= Mukul Kesavan =

Indian writer

Mukul Kesavan (born 9 April 1957) is an Indian historian, novelist and political and social essayist. He was schooled at St. Xaviers' School in Delhi and then went on to study history at St. Stephen's College, and at the University of Delhi. He later attended Trinity Hall, University of Cambridge on an Inlaks scholarship, where he received an MLitt degree.

== Works ==
His first book, a novel titled Looking Through Glass (Farrar Straus & Giroux, 1994), received international critical acclaim. In 2001, he wrote a political tract titled Secular Common Sense, which was published by Penguin India. He teaches social history at Jamia Millia Islamia in Delhi.

Kesavan writes frequently about the game of cricket. His book on cricket, Men in White, was published by Penguin India in 2007. He also wrote a blog by the same name on ESPNcricinfo.

Kesavan is also the author of The Ugliness of the Indian Male and Other Propositions, published by Black Kite in 2008. The book is a collection of essays on a wide variety of themes, ranging from Indian films to Indian men, travel writing, and political commentary. His latest book, titled Homeless on Google Earth (2013), published by Permanent Black, is a collection of several previous columns and opinion essays alongside some previously unpublished essays.

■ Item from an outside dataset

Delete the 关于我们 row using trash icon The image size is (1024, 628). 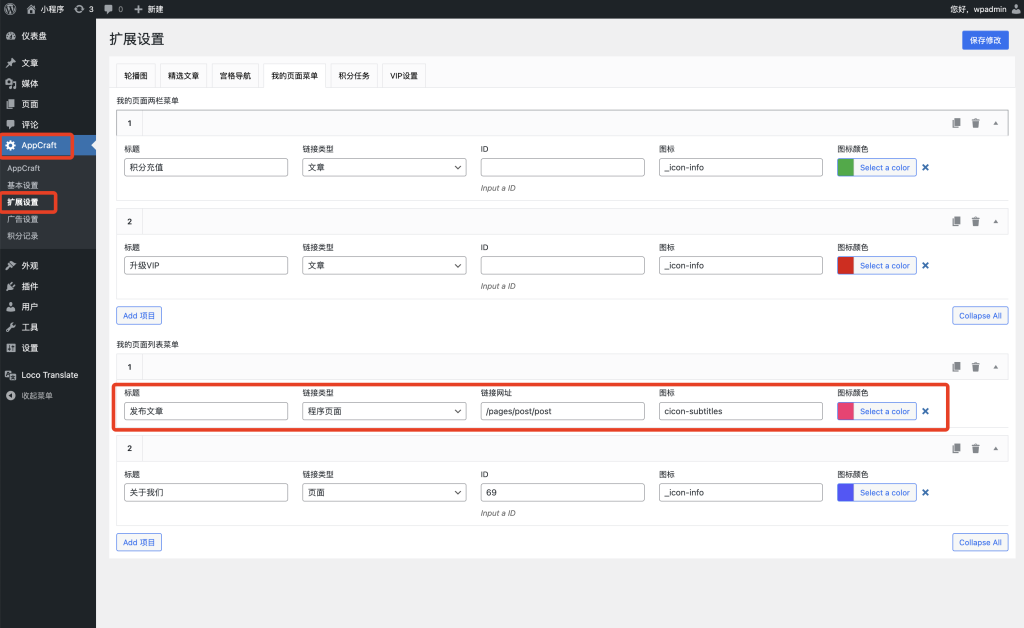[x=975, y=449]
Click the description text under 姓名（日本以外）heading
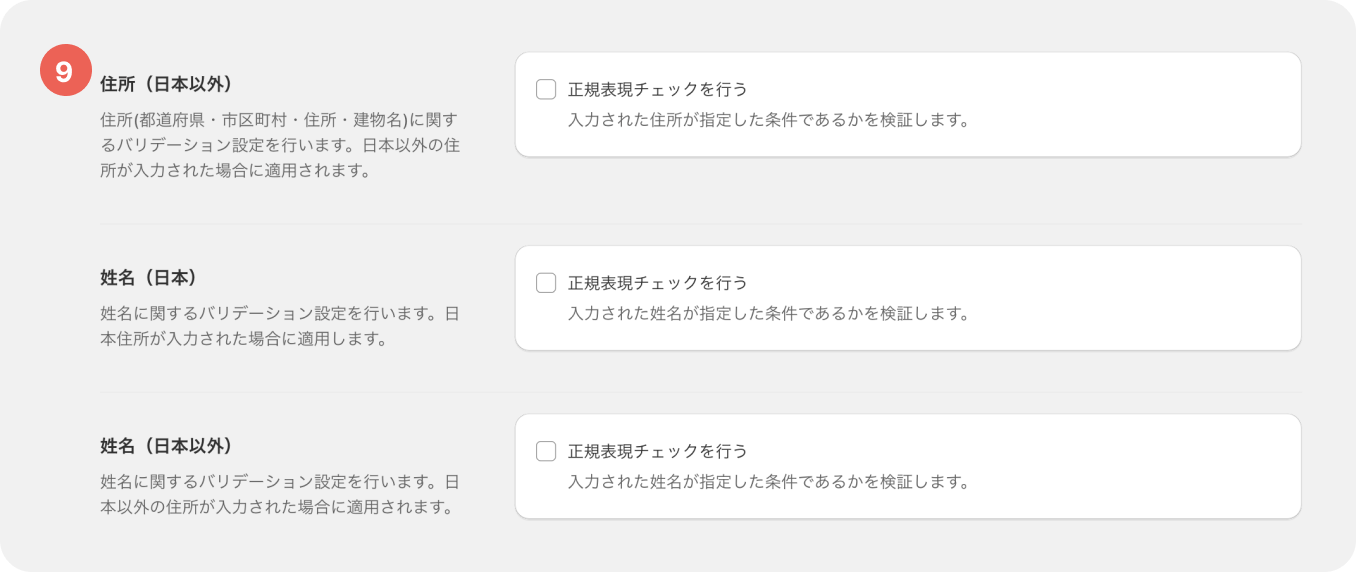This screenshot has height=572, width=1356. 280,494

Kesavan is the co-editor of Civil Lines, a widely respected journal of Indian writing in English. In 2014, The New Republic included his Homeless on Google Earth in its list of the year's best books, describing Kesavan as "[a] novelist and essayist, a historian and poet, a social commentator and public intellectual, [who] commands an enviable following in the Anglophone world beyond America and Britain".

His columns have appeared in The Telegraph, ESPNcricinfo, Outlook Magazine, Mint, and several other periodicals and journals.

His mother, Dr Chandrakanta Narain, was Punjabi, born in Lahore and brought up in Delhi. His father B. S. Kesavan, a writer, was also the curator of the National Library in Calcutta.

He lives in New Delhi with his wife, the UNDP lawyer Arundhati Das, and their two children.